Nearly two decades after the establishment of diplomatic relations on October 10, 1959. Jakarta opened its embassy in Caracas in 1977. Venezuela reciprocated in 1981.

On August 12, 2000, Venezuelan president Hugo Chávez visited Jakarta and paid courtesy call to Indonesian president Abdurrahman Wahid. Subsequently, in the next month on 26–28 September 2000 Indonesian president Abdurrahman Wahid visited Caracas to attend the OPEC summit, and paid a courtesy call to Hugo Chávez. Venezuela has donated US$2 million for the relief effort promptly after the tsunami devastated Aceh in 2004. Venezuela also promoted education in Aceh by establishing Institute of Polytechnic of Venezuela-Indonesia in Aceh inaugurated in 2009.

==Trade and commerce==
The bilateral trade between Indonesia and Venezuela saw a remarkable increase, tripled in five years between 2003 and 2008. In 2003 the trade stood at just US$24.93 million, rose to US$82.55 million in 2007, and US$92.27 million in 2008. In 2009 bilateral trade rose to US$96 million. From Indonesia, Venezuela imported textiles, cotton, natural rubber, fiber, wood products, electrical equipment, footwear and sports equipment, while exporting plastic, cyclic amides, silicon dioxide and aluminum alloys to Indonesia. The trade balance is in favor to Indonesia, with $79.19 million worth of Indonesian exports to Venezuela in 2009.

Based on the last available data from 2023, however, the bilateral trade was greatly decreased compared from 15 years before. Indonesia trade exports to Venezuela around US$27.7 million worth commodities, while Venezuela trade exports to Indonesia around US$20.4 million worth commodities. Indonesia mainly exports soaps, small cars and auto parts, and industrial fiber materials to Venezuela, while Venezuela mainly exports dried legumes, cocoa beans, and raw aluminum to Indonesia.
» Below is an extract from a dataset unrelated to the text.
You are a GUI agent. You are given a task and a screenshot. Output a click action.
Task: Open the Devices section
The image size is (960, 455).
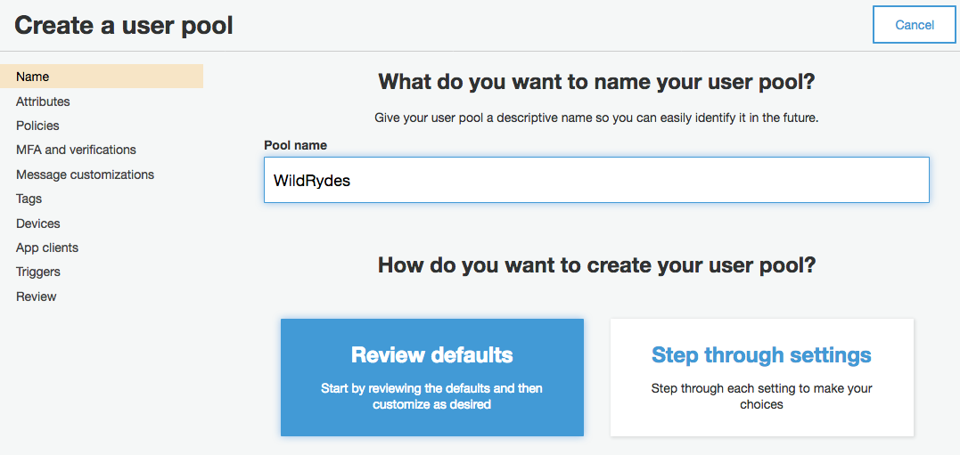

Great distances between the countries, and also prolonged political crises and economical instabilities in Venezuela, as well President Maduro mismanagements, contributing the factors in de-flourishment of trade between Indonesia and Venezuela.
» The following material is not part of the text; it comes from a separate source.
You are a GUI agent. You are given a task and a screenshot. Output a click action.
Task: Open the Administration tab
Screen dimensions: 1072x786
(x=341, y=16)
== Oil and gas exploration and mining ==
Pertamina, through one of its subsidiaries, PT Pertamina Internasional Eksplorasi dan Produksi (PIEP) is major shareholder of Maurel and Prom (M&P), holding around 71.09% of M&P shares. M&P manages Urdaneta Oeste oil and gas field located at Lake Maracaibo, with 40% stake of ownership, thus making that Venezuelan production plant as one of Pertamina important oil and gas mining sites. While the operation of the production plant unaffected by 2026 United States strikes in Venezuela, Pertamina and PIEP closely monitored the political and security development to ensure production continuation and safety of all workers working there, including Indonesian oil and gas engineers empolyed at the plant.